Abstract

Determining the limits of subsurface microbial life and its response to climatic and anthropic forcing requires understanding its link with environmental conditions. Thermodynamics has been used for decades to related mineral and fluid composition to the physicochemical variables of the environment; however, application to the biosphere has been scarce. Here, using data from shotgun metagenomic sequencing, I developed a thermodynamic model of the chemical activity of in-silico proteins to investigate the relationship between the chemical and taxonomic composition of microbial communities and subsurface redox potential. The model relies on metagenomic data from peat soils characterized by sharp redox gradients from the surface to a few meters depth. The average oxidation state of carbon and the redox potential of maximum relative activities of in-silico proteins decrease with depth. The protein-informed Eh values are consistent with the successive occurrence of anaerobic metabolisms. The evolution of taxonomic abundance with depth encodes the chemical variability of in-silico proteins, which allows linking quantitatively taxonomic evolution and redox potential.   These results show that a metastable state of thermodynamic equilibrium is reached between the environmental redox conditions and the chemical composition of community-level proteomes which encodes the taxonomic abundance.
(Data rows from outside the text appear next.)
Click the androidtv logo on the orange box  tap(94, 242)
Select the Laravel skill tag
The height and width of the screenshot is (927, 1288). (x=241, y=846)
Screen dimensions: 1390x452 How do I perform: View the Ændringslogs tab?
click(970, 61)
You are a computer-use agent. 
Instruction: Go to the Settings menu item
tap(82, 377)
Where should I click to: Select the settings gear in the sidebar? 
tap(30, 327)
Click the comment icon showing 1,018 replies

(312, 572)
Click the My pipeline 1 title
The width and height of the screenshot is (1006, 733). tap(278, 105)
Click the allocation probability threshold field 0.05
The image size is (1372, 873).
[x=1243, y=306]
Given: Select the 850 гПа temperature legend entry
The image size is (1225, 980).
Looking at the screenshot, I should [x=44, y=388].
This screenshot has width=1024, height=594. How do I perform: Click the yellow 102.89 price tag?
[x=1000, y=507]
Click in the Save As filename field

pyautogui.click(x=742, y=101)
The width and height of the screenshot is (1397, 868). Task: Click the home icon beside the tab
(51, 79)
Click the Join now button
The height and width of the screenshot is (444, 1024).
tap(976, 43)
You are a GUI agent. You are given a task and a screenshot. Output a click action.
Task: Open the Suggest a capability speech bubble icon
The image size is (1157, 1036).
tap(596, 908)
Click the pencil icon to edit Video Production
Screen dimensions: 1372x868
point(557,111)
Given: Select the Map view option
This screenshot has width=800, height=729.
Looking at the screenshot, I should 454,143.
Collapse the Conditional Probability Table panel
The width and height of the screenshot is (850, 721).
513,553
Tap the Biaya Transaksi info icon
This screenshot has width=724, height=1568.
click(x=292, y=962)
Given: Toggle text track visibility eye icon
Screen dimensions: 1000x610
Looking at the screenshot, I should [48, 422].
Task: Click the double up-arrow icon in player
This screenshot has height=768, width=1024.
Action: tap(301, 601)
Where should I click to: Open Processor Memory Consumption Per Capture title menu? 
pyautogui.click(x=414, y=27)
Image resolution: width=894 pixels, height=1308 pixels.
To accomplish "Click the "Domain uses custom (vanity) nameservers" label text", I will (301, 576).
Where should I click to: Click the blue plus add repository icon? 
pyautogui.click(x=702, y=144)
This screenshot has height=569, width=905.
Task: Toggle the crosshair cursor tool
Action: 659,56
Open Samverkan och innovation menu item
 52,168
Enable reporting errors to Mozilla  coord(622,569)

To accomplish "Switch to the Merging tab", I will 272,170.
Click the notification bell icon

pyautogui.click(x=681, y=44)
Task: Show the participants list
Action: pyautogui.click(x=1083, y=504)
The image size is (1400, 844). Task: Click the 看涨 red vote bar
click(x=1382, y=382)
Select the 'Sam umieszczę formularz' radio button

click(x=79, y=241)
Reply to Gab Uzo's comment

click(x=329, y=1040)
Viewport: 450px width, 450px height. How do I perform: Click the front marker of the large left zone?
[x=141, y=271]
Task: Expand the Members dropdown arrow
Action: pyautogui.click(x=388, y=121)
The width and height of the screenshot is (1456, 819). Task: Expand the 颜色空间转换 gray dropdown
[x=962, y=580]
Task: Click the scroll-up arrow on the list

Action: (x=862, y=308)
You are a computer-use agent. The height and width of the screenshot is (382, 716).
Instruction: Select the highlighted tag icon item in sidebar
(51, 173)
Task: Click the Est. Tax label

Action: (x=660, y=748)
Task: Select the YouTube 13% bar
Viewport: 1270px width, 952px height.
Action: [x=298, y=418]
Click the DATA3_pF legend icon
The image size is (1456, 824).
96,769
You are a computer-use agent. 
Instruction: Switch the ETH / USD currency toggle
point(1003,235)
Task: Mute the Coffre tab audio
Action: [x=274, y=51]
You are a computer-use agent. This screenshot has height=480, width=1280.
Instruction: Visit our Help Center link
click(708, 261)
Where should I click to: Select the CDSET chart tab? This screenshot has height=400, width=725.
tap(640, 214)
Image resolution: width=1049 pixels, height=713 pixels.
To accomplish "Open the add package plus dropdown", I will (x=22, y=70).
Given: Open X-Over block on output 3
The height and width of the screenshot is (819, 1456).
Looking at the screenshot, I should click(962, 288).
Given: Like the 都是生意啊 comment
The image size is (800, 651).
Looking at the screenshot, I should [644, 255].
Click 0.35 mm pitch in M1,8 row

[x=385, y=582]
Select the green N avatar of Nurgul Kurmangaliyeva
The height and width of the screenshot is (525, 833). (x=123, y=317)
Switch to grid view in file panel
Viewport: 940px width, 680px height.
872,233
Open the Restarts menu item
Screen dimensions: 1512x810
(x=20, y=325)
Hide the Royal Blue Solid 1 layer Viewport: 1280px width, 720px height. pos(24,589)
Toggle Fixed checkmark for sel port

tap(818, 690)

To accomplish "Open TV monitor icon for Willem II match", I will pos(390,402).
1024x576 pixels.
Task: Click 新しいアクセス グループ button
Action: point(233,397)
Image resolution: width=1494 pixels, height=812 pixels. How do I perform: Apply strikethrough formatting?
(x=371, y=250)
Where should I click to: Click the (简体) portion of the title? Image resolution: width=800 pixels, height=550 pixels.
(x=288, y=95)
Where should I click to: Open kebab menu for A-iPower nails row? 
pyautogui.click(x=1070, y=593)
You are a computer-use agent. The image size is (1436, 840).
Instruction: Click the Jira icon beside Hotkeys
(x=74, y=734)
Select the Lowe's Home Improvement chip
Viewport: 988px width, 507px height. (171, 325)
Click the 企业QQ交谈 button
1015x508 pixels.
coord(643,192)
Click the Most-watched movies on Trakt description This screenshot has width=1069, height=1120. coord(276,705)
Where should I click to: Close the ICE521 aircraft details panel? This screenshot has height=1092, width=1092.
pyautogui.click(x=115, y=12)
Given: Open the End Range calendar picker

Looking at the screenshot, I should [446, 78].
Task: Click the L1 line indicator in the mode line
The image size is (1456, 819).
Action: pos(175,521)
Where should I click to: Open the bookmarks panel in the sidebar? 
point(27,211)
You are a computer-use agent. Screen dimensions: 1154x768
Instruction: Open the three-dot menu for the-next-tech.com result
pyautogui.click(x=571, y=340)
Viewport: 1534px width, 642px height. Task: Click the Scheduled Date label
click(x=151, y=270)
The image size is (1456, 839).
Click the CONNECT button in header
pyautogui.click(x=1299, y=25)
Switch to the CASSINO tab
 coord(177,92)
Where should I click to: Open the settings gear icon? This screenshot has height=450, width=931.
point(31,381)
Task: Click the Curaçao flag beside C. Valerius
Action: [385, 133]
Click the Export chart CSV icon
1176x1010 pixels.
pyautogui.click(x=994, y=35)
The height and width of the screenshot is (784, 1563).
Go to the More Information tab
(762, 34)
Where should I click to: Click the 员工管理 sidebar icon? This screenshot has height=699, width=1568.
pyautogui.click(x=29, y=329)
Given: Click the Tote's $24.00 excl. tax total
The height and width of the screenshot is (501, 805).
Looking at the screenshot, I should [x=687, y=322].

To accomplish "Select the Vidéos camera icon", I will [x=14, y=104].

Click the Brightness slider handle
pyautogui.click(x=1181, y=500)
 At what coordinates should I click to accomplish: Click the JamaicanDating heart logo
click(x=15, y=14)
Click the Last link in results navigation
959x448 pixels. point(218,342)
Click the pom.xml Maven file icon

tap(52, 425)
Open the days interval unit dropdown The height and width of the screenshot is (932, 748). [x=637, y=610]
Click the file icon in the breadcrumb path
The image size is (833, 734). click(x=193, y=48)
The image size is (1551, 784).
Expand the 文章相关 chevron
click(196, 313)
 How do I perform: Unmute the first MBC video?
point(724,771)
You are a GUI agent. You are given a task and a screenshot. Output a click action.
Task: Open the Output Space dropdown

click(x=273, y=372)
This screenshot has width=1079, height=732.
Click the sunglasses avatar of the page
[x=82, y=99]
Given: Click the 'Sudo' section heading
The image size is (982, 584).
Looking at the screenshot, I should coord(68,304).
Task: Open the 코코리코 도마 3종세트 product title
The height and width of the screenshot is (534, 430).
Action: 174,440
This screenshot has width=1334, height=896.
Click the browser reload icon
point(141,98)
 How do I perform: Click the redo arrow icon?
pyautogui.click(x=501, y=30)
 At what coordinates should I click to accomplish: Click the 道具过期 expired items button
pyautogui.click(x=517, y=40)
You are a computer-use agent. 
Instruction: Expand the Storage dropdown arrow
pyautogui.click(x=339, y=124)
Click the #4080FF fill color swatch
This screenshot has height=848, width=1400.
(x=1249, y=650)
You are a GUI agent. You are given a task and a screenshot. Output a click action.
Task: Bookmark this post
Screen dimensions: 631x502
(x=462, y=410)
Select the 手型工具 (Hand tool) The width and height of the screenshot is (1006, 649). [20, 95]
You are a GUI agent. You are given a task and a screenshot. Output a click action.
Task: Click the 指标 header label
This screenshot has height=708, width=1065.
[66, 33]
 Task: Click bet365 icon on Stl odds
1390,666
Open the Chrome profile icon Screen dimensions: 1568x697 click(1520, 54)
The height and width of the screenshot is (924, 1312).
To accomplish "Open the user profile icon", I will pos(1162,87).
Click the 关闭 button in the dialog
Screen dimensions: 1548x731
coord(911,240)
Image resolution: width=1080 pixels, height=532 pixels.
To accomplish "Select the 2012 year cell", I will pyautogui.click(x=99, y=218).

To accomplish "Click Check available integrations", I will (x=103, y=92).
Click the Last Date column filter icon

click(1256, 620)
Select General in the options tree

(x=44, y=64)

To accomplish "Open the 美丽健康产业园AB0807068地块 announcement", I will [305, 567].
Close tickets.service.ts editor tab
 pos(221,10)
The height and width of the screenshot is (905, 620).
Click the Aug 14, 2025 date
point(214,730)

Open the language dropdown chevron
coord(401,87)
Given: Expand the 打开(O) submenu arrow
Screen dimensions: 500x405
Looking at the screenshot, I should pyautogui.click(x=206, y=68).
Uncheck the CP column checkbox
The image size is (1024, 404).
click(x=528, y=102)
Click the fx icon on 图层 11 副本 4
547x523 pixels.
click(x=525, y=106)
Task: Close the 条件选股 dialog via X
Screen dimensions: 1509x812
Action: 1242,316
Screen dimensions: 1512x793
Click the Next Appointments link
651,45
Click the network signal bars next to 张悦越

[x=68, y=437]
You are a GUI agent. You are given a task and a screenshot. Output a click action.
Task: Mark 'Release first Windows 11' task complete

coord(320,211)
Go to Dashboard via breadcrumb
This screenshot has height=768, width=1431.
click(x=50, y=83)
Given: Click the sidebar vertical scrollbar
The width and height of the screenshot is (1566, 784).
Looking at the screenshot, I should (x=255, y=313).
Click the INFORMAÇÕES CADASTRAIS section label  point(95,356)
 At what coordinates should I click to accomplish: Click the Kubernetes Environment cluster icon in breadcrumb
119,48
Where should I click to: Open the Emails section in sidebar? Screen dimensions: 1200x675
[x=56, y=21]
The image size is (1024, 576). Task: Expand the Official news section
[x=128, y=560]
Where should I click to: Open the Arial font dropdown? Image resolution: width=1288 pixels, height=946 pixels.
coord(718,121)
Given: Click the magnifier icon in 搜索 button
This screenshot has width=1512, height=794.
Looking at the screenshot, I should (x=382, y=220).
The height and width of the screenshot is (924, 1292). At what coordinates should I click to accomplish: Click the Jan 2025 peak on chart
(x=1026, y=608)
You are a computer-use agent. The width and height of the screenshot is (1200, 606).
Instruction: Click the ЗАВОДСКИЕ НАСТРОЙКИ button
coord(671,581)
This is a paradigm shift in which microbial life is not entirely out of equilibrium. Instead, the minimization of chemical disequilibrium of community-level proteomes relative to the prevailing environmental conditions is an evolutionary process, resulting either from phylogenetic or ecological adaptation. By providing a mechanistic understanding of the coevolution of the biosphere and geosphere, this work offers prospects for the predictive modeling of microbial community composition and physicochemical conditions in various environments.